The g.d. internet was down last night, otherwise I would have posted this:

Snowfall, first snowfall. I went outside - it is quiet, it is peaceful. I hope it brings some peace. After today...

Snowfall portends winter portends death and I will go to bed not knowing where he's sleeping tonight - in his car, likely. It'll be okay, for a while - it's just getting down to 30 tonight, he'll be okay.

Peace - and I'd already decided to clean, and then... found... mouse poop. In my living room, on my chair, in the cushions. I rearranged everything last weekend and there was no sign of a mouse, but now... now I have two mouse traps, peanut buttered, cocked and ready to go.

Running, once again, comes to save my soul. There were two races this weekend that I was going to do but I can't face the world, can't make it through this, can't make it through this. But then a friend asks about the race tomorrow, so I pull myself together and say yes, I'll do it. So I get some Gatorade, try to rehydrate after losing at least half a gallon of tears today. Have dinner (the soup he made, sets off another bout of sobbing), get things ready for tomorrow - a run in the snow. It makes my ankle hurt, imagining it, but I got my spikes out.

Thinking of winter makes my ankle hurt and my imagination thinks I can work until the end of December and then drive down south with him, take him back home to his family. My imagination pretends things will be okay, pretends that my last sight of him won't be him walking away from my house this morning. It won't be, but my imagination pretends there will never be a last time for anything, and there will be, for everything.

I've charged and then entirely drained the battery in my phone today. Last night he called unexpectedly but tonight I know he won't. I won't turn off my ringer, though, still. The internet seems down, and I'm anxious about something, something.

Youth: adult vices, they are not what they may seem to you.

---------------------

No he did not call. Woke up to an inch and a half of snow. Stayed in bed imagining things that will never be. Did not cry. Got to the race late, but everyone was running late.
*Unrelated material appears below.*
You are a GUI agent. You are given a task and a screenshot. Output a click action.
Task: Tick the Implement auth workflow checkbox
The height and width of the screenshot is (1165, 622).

Told my friend about this - and she's dealing with a similar situation, and even worse, and it's not an uncommon thing so I feel better, hopeful that maybe he will be able to pull himself out of it.

Came home, one of the mouse traps had gone off.

I usually do laundry on Sundays but I think I'll save it for tomorrow night - give me something to do tomorrow night when I get home, so I don't have to just sit here and miss having him around.